TÂCHES À RÉALISER
1/ Relevez toutes les expressions que le texte sur l'arasement du barrage des Pipes place entre guillemets.
2/ Poursuivez le texte sur l'arasement du barrage des Pipes à la suite de sa dernière phrase.

PETITE HISTOIRE DE L’ARASEMENT DU BARRAGE DES PIPES EN FRANCHE COMTE VERS BAUMES LES DAMES

RAPPEL DU CONTEXTE RÉGLEMENTAIRE :
Même si la question tranchée dans cette « aventure juridique » n’est pas directement en lien avec le problème des modalités de suppression des seuils en rivière, il nous paraît utile de rappeler les « péripéties » de cette question.
Comme vous le savez, cette réglementation a évolué ces derniers temps au nom de la fameuse et incontournable Continuité Écologique.
Un décret de 2020 avait, entre autres, soumis à un simple régime de déclaration, et non d’autorisation, l’ensemble des « Travaux, définis par un arrêté du ministre chargé de l’environnement, ayant uniquement pour objet la restauration des fonctionnalités naturelles des milieux aquatiques, y compris les ouvrages nécessaires à cet objectif. »
Les fédérations de moulins, entre autres requérants, voyaient dans cette facilité d’un biais pour passer en simple régime de déclaration des suppressions d’ouvrages… !
L’esprit du pouvoir réglementaire dans ce texte de 2020 était sans doute de poser comme principe qu’il ne pouvait y avoir, en ce domaine, de régime d’autorisation, puisque restaurer les fonctionnalités naturelles des milieux aquatiques ne pouvait être « que vertueux ». 
Les fédérations de moulins y voyaient, tout au contraire, un biais dangereux pour faciliter des suppressions d’ouvrages…
C’est donc fort logiquement que le Conseil d’Etat, saisi par ces fédérations, avait, par une décision du 31 octobre 2022 (CE, 31 octobre 2022, n° 443683) donnés raison à ces dernières.

ENTRÉES FOURNIES
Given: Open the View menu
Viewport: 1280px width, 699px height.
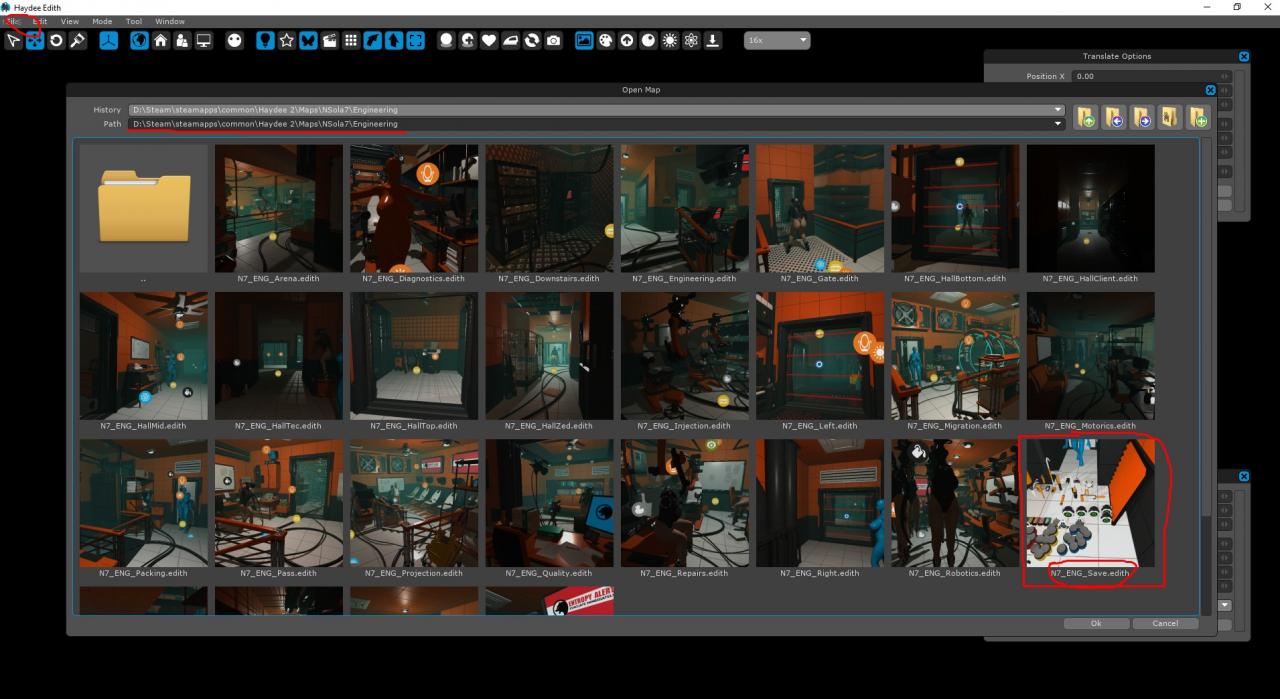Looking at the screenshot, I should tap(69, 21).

==

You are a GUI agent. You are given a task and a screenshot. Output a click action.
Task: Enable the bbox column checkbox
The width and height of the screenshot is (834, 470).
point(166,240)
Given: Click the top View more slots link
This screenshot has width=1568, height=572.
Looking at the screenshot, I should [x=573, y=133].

RÉPONSES AUX TÂCHES
1/
« aventure juridique »
« péripéties »
« Travaux, définis par un arrêté du ministre chargé de l’environnement, ayant uniquement pour objet la restauration des fonctionnalités naturelles des milieux aquatiques, y compris les ouvrages nécessaires à cet objectif. »
« que vertueux »

2/
La question n’était toutefois pas définitivement tranchée et un projet de décret avait « rebattu les cartes » dès avril 2023 avec pour objectif, entre autres, de revenir au statu quo ante à quelques détails près, et ainsi réinstaller le régime supprimé en 2022… 
Ainsi le 30 septembre 2023 un nouveau décret était publié (décret n° 2023-907 du 29 septembre 2023) modifiant la nomenclature des installations, ouvrages, travaux et activités relevant de la police de l’eau annexée à l’article R. 214-1 du code de l’environnement, et restaurant dans la nomenclature IOTA, la rubrique 3.3.5.0. Relative à la restauration des fonctionnalités naturelles des milieux aquatiques.

LA SUPPRESSION DU BARRAGE DES PIPES
Par un arrêté du 30 avril 2024, le préfet du Doubs a accordé à l’établissement public d’aménagement et de gestion des eaux Doubs Dessoubre (EPAGE) une autorisation environnementale pour la réalisation de travaux d’aménagement du barrage des Pipes sur le Cusancin à Baume-les-Dames, et a déclaré d’intérêt général les travaux ainsi autorisés, l’arasement de cet ouvrage ayant vocation à permettre la restauration de la continuité piscicole et morphologique du Cusancin.
Un certain nombre de propriétaires riverains ont saisi le juge des référés du Tribunal administratif de BESANÇON sur le fondement des dispositions de l’article L 512-2 du code de justice administrative, pour obtenir la suspension de l’exécution de cet arrêté et voir enjoindre au préfet du Doubs de faire cesser immédiatement les travaux entrepris sur le barrage des Pipes.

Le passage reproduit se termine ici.